**Assignment**. Only the lines below between the ones containing "How do I perform: Select the" and "The height and width of the screenshot is (690, 1568).", inclusive, are to be reproduced, each exactly as it stands.

- - - -

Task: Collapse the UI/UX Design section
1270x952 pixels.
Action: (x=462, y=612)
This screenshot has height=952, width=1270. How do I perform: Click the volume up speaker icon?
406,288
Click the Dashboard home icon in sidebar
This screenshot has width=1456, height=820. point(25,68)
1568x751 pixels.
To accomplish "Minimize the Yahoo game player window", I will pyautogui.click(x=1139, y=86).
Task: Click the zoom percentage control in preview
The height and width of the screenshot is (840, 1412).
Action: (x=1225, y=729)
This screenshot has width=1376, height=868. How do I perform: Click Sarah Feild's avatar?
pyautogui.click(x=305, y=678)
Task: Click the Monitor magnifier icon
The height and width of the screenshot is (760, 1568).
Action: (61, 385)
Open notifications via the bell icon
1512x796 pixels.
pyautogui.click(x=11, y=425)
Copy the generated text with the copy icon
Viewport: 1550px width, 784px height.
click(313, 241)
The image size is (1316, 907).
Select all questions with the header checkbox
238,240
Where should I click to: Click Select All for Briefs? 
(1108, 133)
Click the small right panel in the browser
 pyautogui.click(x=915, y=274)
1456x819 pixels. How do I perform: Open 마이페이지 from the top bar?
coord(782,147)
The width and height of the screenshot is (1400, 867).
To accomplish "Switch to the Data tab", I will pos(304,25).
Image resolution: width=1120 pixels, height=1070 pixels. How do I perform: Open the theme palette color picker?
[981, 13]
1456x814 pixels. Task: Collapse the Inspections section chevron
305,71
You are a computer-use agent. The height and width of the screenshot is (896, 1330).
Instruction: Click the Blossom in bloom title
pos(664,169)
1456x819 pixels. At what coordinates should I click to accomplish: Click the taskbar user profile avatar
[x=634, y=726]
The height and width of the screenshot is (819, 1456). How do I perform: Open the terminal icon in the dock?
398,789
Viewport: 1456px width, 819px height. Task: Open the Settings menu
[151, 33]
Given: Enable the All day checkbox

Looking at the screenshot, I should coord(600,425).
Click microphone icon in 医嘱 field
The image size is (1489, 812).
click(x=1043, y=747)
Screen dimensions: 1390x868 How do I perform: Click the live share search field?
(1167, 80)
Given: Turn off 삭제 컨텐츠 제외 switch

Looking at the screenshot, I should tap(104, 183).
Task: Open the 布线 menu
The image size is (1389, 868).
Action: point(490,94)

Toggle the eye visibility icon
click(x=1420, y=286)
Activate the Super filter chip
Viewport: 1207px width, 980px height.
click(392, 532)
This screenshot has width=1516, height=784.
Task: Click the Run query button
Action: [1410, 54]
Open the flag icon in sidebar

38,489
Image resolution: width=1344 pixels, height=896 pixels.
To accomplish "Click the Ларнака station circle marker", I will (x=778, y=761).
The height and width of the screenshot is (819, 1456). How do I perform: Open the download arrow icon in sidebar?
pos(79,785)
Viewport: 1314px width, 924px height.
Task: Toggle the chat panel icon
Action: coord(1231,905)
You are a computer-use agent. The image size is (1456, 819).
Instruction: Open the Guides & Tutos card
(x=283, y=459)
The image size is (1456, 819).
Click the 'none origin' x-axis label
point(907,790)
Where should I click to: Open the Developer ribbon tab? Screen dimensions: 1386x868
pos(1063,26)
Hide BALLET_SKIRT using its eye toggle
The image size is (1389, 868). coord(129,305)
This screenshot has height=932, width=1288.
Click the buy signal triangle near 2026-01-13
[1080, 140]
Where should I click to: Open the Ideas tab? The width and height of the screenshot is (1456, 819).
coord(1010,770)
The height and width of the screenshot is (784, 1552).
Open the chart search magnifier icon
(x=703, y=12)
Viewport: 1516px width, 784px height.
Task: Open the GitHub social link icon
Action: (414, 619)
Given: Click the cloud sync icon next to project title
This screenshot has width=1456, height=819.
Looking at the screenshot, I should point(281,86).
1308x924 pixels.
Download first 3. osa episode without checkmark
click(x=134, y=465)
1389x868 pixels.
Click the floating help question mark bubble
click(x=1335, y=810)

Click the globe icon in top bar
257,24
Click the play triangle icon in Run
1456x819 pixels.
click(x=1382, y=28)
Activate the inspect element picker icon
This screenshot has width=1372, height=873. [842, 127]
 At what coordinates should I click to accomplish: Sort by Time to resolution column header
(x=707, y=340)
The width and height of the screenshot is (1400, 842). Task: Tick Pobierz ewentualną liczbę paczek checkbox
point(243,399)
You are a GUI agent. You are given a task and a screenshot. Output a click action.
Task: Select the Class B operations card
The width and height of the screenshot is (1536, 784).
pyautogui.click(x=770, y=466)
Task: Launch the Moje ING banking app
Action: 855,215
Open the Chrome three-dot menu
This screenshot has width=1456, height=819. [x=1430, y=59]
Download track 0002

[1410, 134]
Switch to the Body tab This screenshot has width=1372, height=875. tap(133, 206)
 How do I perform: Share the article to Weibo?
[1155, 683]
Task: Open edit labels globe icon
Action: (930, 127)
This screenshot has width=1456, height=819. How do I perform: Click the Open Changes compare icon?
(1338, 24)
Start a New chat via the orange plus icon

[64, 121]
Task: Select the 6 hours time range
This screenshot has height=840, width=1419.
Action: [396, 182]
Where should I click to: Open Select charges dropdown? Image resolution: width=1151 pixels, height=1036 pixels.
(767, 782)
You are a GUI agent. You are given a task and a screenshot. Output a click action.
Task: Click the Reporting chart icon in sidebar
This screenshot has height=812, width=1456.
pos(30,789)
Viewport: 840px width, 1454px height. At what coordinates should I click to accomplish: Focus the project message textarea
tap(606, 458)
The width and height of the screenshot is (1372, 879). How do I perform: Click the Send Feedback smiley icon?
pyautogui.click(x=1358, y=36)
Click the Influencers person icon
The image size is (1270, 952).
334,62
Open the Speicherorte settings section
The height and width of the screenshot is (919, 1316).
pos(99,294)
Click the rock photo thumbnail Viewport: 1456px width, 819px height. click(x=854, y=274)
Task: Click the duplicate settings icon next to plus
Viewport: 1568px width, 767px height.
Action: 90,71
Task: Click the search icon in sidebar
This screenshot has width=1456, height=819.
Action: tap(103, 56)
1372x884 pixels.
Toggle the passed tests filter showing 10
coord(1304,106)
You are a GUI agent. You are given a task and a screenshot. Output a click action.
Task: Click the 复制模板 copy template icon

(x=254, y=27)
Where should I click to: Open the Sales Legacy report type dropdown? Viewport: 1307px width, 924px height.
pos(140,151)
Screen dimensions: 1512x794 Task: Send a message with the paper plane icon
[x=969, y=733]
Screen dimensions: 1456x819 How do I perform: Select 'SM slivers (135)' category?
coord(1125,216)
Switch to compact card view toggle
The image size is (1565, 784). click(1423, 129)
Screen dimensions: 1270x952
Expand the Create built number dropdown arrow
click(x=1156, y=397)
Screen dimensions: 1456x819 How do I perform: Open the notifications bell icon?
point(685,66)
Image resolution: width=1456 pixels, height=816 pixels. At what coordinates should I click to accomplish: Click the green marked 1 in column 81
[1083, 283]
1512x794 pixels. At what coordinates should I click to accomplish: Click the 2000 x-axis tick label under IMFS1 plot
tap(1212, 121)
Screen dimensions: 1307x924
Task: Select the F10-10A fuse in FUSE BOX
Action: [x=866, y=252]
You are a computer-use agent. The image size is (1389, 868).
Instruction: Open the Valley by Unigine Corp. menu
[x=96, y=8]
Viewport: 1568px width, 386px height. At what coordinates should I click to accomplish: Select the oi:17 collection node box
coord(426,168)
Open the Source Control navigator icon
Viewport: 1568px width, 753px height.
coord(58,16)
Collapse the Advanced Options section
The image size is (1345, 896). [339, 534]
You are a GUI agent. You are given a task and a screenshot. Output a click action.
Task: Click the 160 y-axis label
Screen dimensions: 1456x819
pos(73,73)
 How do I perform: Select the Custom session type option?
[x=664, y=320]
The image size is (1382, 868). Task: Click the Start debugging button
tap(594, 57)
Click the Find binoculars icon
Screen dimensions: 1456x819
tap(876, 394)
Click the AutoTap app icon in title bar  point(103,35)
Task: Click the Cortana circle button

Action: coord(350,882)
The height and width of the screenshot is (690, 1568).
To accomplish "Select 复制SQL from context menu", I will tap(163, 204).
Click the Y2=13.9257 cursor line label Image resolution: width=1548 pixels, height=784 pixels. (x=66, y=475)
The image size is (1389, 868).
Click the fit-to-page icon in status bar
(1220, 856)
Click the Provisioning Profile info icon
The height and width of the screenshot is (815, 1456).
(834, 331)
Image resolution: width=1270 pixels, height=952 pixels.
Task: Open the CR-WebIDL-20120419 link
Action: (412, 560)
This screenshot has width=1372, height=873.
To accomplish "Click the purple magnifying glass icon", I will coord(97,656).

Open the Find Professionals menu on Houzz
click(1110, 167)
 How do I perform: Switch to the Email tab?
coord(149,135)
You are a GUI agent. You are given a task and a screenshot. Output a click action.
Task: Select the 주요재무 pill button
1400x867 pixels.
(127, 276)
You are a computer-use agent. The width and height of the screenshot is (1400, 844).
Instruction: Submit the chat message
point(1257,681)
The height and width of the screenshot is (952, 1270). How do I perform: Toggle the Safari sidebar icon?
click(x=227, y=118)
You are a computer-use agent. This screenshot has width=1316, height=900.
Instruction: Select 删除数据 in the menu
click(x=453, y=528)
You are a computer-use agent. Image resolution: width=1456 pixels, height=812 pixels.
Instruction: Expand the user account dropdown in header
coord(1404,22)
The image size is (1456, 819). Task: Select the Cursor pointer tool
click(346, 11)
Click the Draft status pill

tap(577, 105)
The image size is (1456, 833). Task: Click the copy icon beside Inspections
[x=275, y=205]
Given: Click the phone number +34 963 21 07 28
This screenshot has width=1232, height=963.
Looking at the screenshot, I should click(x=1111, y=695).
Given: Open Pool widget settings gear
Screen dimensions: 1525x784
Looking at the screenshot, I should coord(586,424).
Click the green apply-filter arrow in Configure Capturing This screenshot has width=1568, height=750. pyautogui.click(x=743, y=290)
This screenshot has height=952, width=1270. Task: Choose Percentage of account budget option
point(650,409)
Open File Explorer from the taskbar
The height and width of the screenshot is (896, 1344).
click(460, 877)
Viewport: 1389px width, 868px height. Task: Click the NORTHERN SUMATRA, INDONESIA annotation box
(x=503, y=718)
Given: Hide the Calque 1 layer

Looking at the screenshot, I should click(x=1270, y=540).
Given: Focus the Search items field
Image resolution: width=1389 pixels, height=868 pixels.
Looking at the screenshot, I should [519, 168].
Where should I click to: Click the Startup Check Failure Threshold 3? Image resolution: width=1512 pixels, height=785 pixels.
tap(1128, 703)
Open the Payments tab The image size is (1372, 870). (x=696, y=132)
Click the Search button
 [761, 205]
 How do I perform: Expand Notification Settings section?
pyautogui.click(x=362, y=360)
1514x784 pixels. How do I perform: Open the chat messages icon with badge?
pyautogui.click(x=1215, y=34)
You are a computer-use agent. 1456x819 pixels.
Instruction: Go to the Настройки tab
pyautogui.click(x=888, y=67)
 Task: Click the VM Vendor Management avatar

- - - -

**Exercise response**.
 How do I perform: Select the Custom session type option?
[x=664, y=320]
The image size is (1382, 868). Task: Click the Start debugging button
tap(594, 57)
Click the Find binoculars icon
Screen dimensions: 1456x819
tap(876, 394)
Click the AutoTap app icon in title bar  point(103,35)
Task: Click the Cortana circle button

Action: coord(350,882)
The height and width of the screenshot is (690, 1568).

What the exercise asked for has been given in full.